Default destination:
ai/inbox/photos/
That default is useful for OpenCode because the images land inside this
workspace as raw evidence. For broader use, point the receiver at a neutral
folder such as ~/Pictures/iPhone Inbox.
Start the receiver
OpenCode/workspace inbox:
IPHONE_PHOTO_TOKEN="choose-a-token" python3 scripts/iphone-photo-inbox/receiver.py
General-purpose photo inbox:
IPHONE_PHOTO_TOKEN="choose-a-token" \
IPHONE_PHOTO_OUTPUT_DIR="$HOME/Pictures/iPhone Inbox" \
python3 scripts/iphone-photo-inbox/receiver.py
Useful receive modes:
# Show a macOS notification when a photo arrives.
IPHONE_PHOTO_NOTIFY=1 IPHONE_PHOTO_TOKEN="choose-a-token" python3 scripts/iphone-photo-inbox/receiver.py
# Reveal each received photo in Finder.
IPHONE_PHOTO_REVEAL=1 IPHONE_PHOTO_TOKEN="choose-a-token" python3 scripts/iphone-photo-inbox/receiver.py
# Copy each received photo file to the Mac clipboard for pasting into apps.

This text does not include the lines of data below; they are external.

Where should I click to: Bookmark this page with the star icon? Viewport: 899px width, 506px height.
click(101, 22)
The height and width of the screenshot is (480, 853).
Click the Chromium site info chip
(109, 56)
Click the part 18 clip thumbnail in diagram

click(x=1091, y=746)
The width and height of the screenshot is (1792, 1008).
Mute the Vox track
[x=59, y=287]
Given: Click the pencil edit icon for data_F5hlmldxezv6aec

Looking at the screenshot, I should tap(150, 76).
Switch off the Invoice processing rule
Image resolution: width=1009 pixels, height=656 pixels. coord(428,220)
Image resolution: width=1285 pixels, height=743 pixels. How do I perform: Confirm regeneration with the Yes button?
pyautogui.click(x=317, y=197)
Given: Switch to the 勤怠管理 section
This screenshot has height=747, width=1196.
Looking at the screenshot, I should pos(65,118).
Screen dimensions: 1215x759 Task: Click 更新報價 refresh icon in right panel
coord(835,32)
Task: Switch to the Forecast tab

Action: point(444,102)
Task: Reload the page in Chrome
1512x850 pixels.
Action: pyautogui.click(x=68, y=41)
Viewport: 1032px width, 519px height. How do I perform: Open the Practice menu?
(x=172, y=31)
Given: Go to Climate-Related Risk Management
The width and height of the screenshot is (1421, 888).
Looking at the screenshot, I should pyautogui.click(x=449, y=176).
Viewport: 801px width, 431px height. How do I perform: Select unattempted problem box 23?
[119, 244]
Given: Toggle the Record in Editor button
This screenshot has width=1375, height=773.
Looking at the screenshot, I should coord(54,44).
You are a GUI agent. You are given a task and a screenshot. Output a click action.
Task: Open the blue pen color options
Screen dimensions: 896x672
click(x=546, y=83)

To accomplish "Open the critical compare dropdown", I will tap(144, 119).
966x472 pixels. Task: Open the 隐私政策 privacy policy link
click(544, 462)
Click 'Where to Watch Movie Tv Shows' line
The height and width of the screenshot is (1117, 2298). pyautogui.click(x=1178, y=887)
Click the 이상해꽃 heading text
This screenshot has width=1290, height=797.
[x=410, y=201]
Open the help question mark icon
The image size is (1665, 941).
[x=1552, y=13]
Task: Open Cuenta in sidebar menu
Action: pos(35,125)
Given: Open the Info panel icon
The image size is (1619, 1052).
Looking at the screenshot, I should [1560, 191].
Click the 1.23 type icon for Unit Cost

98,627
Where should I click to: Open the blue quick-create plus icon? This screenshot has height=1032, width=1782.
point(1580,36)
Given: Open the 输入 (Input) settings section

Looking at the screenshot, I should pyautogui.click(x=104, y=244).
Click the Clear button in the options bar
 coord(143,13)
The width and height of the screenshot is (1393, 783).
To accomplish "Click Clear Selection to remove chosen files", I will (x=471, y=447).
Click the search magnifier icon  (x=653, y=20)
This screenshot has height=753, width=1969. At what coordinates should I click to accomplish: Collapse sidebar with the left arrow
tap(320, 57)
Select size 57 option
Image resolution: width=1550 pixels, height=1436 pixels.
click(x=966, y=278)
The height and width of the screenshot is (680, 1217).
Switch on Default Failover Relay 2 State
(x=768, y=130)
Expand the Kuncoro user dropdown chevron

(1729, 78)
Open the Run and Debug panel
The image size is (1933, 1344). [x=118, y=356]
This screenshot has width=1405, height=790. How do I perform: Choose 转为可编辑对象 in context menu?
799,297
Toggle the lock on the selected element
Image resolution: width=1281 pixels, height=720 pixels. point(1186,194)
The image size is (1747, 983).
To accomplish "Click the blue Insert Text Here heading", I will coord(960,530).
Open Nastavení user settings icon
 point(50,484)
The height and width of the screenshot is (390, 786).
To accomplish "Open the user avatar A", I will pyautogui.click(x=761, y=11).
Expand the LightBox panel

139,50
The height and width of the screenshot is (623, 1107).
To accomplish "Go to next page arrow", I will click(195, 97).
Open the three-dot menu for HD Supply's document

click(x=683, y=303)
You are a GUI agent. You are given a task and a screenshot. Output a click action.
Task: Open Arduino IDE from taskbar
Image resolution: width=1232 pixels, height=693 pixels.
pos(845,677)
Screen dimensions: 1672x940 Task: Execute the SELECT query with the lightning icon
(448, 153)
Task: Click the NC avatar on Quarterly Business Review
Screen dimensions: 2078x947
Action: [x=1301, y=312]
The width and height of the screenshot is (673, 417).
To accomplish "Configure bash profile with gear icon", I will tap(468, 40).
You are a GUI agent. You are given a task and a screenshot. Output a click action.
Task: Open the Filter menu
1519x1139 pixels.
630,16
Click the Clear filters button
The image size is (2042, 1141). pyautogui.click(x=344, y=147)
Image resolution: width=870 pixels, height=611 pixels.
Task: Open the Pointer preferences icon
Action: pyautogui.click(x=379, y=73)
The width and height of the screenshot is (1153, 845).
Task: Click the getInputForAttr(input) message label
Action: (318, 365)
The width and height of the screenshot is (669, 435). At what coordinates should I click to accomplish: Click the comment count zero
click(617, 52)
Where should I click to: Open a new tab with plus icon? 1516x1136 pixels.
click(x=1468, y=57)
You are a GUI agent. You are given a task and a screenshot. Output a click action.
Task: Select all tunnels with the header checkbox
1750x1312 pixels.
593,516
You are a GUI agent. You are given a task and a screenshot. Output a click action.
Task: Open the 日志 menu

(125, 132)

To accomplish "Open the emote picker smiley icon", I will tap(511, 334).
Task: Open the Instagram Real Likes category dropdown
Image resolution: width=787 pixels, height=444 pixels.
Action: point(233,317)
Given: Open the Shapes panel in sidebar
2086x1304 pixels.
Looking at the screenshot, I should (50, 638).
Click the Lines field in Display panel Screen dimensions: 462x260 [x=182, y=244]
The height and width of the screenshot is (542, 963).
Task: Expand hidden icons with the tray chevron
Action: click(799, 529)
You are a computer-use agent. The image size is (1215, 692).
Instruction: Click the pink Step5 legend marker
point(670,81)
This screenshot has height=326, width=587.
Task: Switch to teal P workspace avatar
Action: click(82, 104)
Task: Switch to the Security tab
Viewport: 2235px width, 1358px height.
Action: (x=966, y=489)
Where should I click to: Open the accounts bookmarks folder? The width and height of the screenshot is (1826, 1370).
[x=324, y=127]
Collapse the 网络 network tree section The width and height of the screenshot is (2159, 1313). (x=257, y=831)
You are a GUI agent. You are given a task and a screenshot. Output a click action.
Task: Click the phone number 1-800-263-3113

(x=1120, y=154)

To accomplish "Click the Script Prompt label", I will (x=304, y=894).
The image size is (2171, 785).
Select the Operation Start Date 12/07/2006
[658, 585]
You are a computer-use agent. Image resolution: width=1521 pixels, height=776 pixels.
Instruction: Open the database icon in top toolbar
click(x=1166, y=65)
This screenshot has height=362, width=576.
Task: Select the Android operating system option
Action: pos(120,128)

IPHONE_PHOTO_COPY=1 IPHONE_PHOTO_TOKEN="choose-a-token" python3 scripts/iphone-photo-inbox/receiver.py
These can be combined:
IPHONE_PHOTO_NOTIFY=1 \
IPHONE_PHOTO_COPY=1 \
IPHONE_PHOTO_OUTPUT_DIR="$HOME/Pictures/iPhone Inbox" \
IPHONE_PHOTO_TOKEN="choose-a-token" \
python3 scripts/iphone-photo-inbox/receiver.py
The flags also accept true, yes, or on:
IPHONE_PHOTO_NOTIFY=true IPHONE_PHOTO_COPY=true ...
When these modes are active, the receiver startup log should include:
notifications enabled
clipboard copy enabled
After each upload, it should also print:
notification sent
copied file to clipboard
If those startup lines do not appear, the environment variables were not passed
to the running receiver process. If the startup lines appear but the post-upload
lines do not, check the printed macOS action failed: error and macOS privacy
permissions for Terminal/Codex automation and notifications.
Find the Mac IP address on the current network:
ipconfig getifaddr en0
The iPhone Shortcut should send each JPEG to:
http://MAC_IP:8787/upload?token=choose-a-token
Shortcut shape
Fastest reliable flow
Put this Shortcut on the Home Screen, Lock Screen, Action Button, or Back Tap. This is the most reliable "take photo and send immediately" flow because the Shortcut owns the capture and upload sequence.
Use this when you want the camera itself to be the capture flow:
Take Photo
Show Camera Preview: On
Get Contents of URL
URL: http://MAC_IP:8787/upload?token=choose-a-token
Method: POST
Request Body: File
File: Photo
Show Notification
Sent to Mac photo inbox
On the tested iPhone flow, Take Photo already produces a JPEG, so the
conversion step is intentionally omitted for the fastest path.
Existing Photos flow
Use this when you want to send existing images from Photos:
Receive Images and Media from Share Sheet
Repeat with Each Item in Shortcut Input
Convert Image
Image: Repeat Item
Format: JPEG
Get Contents of URL
URL: http://MAC_IP:8787/upload?token=choose-a-token
Method: POST
Request Body: File
File: Converted Image
End Repeat
Show Notification
Sent to Mac photo inbox
Semi-automatic Camera.app flow
iOS does not expose a clean "new photo was taken" automation trigger. The closest option is a Personal Automation:
When Camera is Closed
Get Latest Photos
Include Screenshots: Off
Limit: 1
Convert Image
Format: JPEG
Get Contents of URL
URL: http://MAC_IP:8787/upload?token=choose-a-token
Method: POST
Request Body: File
File: Converted Image
This is convenient, but it can resend the latest photo if you open and close Camera without taking a new one. Prefer the Shortcut-owned camera flow when duplicates would be annoying.
Usage profiles
OpenCode analysis:
- Use the default
ai/inbox/photos/destination. - Reference the received file directly from this workspace.
- Treat received files as raw evidence until reviewed.
Mattermost / Jeff:
- Use a neutral destination such as
~/Pictures/iPhone Inbox. - Attach the latest received JPEG from Mattermost on the Mac.
- Keep the same Shortcut and URL; only the Mac receiver destination changes.
General capture:
- Use the neutral destination when the photo is not specifically workspace evidence.
- Keep JPEG validation enabled in the receiver so downstream tools get a predictable format.